» **Directions for this task**: Copy the entries out again in full.
※
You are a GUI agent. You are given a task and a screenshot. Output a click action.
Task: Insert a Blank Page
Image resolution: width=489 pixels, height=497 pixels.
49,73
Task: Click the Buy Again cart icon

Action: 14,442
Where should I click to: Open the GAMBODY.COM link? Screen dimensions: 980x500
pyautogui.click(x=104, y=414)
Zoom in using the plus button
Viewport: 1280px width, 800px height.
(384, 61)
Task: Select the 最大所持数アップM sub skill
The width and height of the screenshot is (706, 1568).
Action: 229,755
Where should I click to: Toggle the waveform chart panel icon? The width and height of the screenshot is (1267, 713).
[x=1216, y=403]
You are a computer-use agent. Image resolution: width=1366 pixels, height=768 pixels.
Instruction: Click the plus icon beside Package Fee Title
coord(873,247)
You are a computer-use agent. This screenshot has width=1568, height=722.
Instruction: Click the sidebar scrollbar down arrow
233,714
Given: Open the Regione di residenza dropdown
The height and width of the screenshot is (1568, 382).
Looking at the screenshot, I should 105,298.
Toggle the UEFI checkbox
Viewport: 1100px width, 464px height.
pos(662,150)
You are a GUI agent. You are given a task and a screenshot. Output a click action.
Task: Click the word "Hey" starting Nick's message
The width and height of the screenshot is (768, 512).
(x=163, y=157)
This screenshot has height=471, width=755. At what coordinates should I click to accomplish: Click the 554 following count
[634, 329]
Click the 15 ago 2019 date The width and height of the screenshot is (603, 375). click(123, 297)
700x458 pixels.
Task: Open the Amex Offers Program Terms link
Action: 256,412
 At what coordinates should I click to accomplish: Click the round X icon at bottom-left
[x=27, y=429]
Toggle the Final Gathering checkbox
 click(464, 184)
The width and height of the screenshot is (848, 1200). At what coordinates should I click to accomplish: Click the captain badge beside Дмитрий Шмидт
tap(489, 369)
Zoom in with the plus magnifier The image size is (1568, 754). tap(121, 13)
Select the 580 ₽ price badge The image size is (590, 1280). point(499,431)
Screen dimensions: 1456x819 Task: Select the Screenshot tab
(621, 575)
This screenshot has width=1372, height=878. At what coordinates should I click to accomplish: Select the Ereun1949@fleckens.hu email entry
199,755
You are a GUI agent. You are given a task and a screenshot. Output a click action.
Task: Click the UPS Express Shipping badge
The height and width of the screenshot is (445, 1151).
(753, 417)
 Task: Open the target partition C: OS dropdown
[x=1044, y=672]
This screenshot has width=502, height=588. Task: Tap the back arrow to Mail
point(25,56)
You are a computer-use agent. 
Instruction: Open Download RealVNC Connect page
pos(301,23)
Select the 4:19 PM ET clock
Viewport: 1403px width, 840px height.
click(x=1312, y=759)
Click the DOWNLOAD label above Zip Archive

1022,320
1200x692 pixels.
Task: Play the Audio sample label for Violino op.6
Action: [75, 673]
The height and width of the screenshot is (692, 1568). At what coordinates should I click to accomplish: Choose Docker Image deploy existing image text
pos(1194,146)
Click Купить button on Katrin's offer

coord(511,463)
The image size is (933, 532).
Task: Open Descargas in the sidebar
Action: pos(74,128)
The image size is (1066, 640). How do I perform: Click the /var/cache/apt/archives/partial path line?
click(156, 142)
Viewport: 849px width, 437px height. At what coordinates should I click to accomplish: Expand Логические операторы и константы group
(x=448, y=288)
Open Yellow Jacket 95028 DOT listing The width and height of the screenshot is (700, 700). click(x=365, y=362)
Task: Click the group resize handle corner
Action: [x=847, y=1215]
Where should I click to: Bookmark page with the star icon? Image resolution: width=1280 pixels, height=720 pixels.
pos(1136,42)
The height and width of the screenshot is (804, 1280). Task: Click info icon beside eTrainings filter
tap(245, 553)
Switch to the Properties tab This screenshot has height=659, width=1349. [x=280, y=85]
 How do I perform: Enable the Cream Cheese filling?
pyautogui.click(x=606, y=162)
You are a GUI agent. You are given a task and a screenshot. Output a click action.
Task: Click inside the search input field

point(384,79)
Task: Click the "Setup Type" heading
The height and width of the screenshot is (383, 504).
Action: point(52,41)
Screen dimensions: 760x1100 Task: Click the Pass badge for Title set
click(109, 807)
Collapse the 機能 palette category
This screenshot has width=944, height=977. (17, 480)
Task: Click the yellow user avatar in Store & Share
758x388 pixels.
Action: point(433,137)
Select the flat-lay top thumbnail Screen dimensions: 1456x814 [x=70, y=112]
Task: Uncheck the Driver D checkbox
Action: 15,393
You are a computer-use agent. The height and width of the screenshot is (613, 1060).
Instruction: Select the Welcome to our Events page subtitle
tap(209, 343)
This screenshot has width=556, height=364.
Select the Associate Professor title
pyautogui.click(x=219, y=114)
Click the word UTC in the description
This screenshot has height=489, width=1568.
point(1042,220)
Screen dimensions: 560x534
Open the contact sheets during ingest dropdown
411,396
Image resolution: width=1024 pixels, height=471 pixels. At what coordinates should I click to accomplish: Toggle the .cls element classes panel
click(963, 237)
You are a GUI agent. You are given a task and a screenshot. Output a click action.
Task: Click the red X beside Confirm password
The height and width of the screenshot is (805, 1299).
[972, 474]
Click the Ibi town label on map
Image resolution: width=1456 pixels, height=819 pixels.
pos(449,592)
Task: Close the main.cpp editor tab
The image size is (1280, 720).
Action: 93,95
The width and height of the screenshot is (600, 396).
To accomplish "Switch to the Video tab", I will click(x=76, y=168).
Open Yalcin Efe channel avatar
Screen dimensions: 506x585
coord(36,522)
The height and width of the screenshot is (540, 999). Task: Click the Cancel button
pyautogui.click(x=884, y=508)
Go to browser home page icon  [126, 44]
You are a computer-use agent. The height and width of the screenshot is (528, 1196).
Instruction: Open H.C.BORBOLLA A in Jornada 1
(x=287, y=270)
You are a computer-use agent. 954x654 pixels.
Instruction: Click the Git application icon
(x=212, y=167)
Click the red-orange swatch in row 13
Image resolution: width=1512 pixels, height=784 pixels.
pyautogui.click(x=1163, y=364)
※
» **Answer space**:
You are a GUI agent. You are given a task and a screenshot. Output a click action.
Task: Insert a Blank Page
Image resolution: width=489 pixels, height=497 pixels.
49,73
Task: Click the Buy Again cart icon

Action: 14,442
Where should I click to: Open the GAMBODY.COM link? Screen dimensions: 980x500
pyautogui.click(x=104, y=414)
Zoom in using the plus button
Viewport: 1280px width, 800px height.
(384, 61)
Task: Select the 最大所持数アップM sub skill
The width and height of the screenshot is (706, 1568).
Action: 229,755
Where should I click to: Toggle the waveform chart panel icon? The width and height of the screenshot is (1267, 713).
[x=1216, y=403]
You are a computer-use agent. Image resolution: width=1366 pixels, height=768 pixels.
Instruction: Click the plus icon beside Package Fee Title
coord(873,247)
You are a computer-use agent. This screenshot has width=1568, height=722.
Instruction: Click the sidebar scrollbar down arrow
233,714
Given: Open the Regione di residenza dropdown
The height and width of the screenshot is (1568, 382).
Looking at the screenshot, I should 105,298.
Toggle the UEFI checkbox
Viewport: 1100px width, 464px height.
pos(662,150)
You are a GUI agent. You are given a task and a screenshot. Output a click action.
Task: Click the word "Hey" starting Nick's message
The width and height of the screenshot is (768, 512).
(x=163, y=157)
This screenshot has height=471, width=755. At what coordinates should I click to accomplish: Click the 554 following count
[634, 329]
Click the 15 ago 2019 date The width and height of the screenshot is (603, 375). click(123, 297)
700x458 pixels.
Task: Open the Amex Offers Program Terms link
Action: 256,412
 At what coordinates should I click to accomplish: Click the round X icon at bottom-left
[x=27, y=429]
Toggle the Final Gathering checkbox
 click(464, 184)
The width and height of the screenshot is (848, 1200). At what coordinates should I click to accomplish: Click the captain badge beside Дмитрий Шмидт
tap(489, 369)
Zoom in with the plus magnifier The image size is (1568, 754). tap(121, 13)
Select the 580 ₽ price badge The image size is (590, 1280). point(499,431)
Screen dimensions: 1456x819 Task: Select the Screenshot tab
(621, 575)
This screenshot has width=1372, height=878. At what coordinates should I click to accomplish: Select the Ereun1949@fleckens.hu email entry
199,755
You are a GUI agent. You are given a task and a screenshot. Output a click action.
Task: Click the UPS Express Shipping badge
The height and width of the screenshot is (445, 1151).
(753, 417)
 Task: Open the target partition C: OS dropdown
[x=1044, y=672]
This screenshot has width=502, height=588. Task: Tap the back arrow to Mail
point(25,56)
You are a computer-use agent. 
Instruction: Open Download RealVNC Connect page
pos(301,23)
Select the 4:19 PM ET clock
Viewport: 1403px width, 840px height.
click(x=1312, y=759)
Click the DOWNLOAD label above Zip Archive

1022,320
1200x692 pixels.
Task: Play the Audio sample label for Violino op.6
Action: [75, 673]
The height and width of the screenshot is (692, 1568). At what coordinates should I click to accomplish: Choose Docker Image deploy existing image text
pos(1194,146)
Click Купить button on Katrin's offer

coord(511,463)
The image size is (933, 532).
Task: Open Descargas in the sidebar
Action: pos(74,128)
The image size is (1066, 640). How do I perform: Click the /var/cache/apt/archives/partial path line?
click(156, 142)
Viewport: 849px width, 437px height. At what coordinates should I click to accomplish: Expand Логические операторы и константы group
(x=448, y=288)
Open Yellow Jacket 95028 DOT listing The width and height of the screenshot is (700, 700). click(x=365, y=362)
Task: Click the group resize handle corner
Action: [x=847, y=1215]
Where should I click to: Bookmark page with the star icon? Image resolution: width=1280 pixels, height=720 pixels.
pos(1136,42)
The height and width of the screenshot is (804, 1280). Task: Click info icon beside eTrainings filter
tap(245, 553)
Switch to the Properties tab This screenshot has height=659, width=1349. [x=280, y=85]
 How do I perform: Enable the Cream Cheese filling?
pyautogui.click(x=606, y=162)
You are a GUI agent. You are given a task and a screenshot. Output a click action.
Task: Click inside the search input field

point(384,79)
Task: Click the "Setup Type" heading
The height and width of the screenshot is (383, 504).
Action: point(52,41)
Screen dimensions: 760x1100 Task: Click the Pass badge for Title set
click(109, 807)
Collapse the 機能 palette category
This screenshot has width=944, height=977. (17, 480)
Task: Click the yellow user avatar in Store & Share
758x388 pixels.
Action: point(433,137)
Select the flat-lay top thumbnail Screen dimensions: 1456x814 [x=70, y=112]
Task: Uncheck the Driver D checkbox
Action: 15,393
You are a computer-use agent. The height and width of the screenshot is (613, 1060).
Instruction: Select the Welcome to our Events page subtitle
tap(209, 343)
This screenshot has width=556, height=364.
Select the Associate Professor title
pyautogui.click(x=219, y=114)
Click the word UTC in the description
This screenshot has height=489, width=1568.
point(1042,220)
Screen dimensions: 560x534
Open the contact sheets during ingest dropdown
411,396
Image resolution: width=1024 pixels, height=471 pixels. At what coordinates should I click to accomplish: Toggle the .cls element classes panel
click(963, 237)
You are a GUI agent. You are given a task and a screenshot. Output a click action.
Task: Click the red X beside Confirm password
The height and width of the screenshot is (805, 1299).
[972, 474]
Click the Ibi town label on map
Image resolution: width=1456 pixels, height=819 pixels.
pos(449,592)
Task: Close the main.cpp editor tab
The image size is (1280, 720).
Action: 93,95
The width and height of the screenshot is (600, 396).
To accomplish "Switch to the Video tab", I will click(x=76, y=168).
Open Yalcin Efe channel avatar
Screen dimensions: 506x585
coord(36,522)
The height and width of the screenshot is (540, 999). Task: Click the Cancel button
pyautogui.click(x=884, y=508)
Go to browser home page icon  [126, 44]
You are a computer-use agent. The height and width of the screenshot is (528, 1196).
Instruction: Open H.C.BORBOLLA A in Jornada 1
(x=287, y=270)
You are a computer-use agent. 954x654 pixels.
Instruction: Click the Git application icon
(x=212, y=167)
Click the red-orange swatch in row 13
Image resolution: width=1512 pixels, height=784 pixels.
pyautogui.click(x=1163, y=364)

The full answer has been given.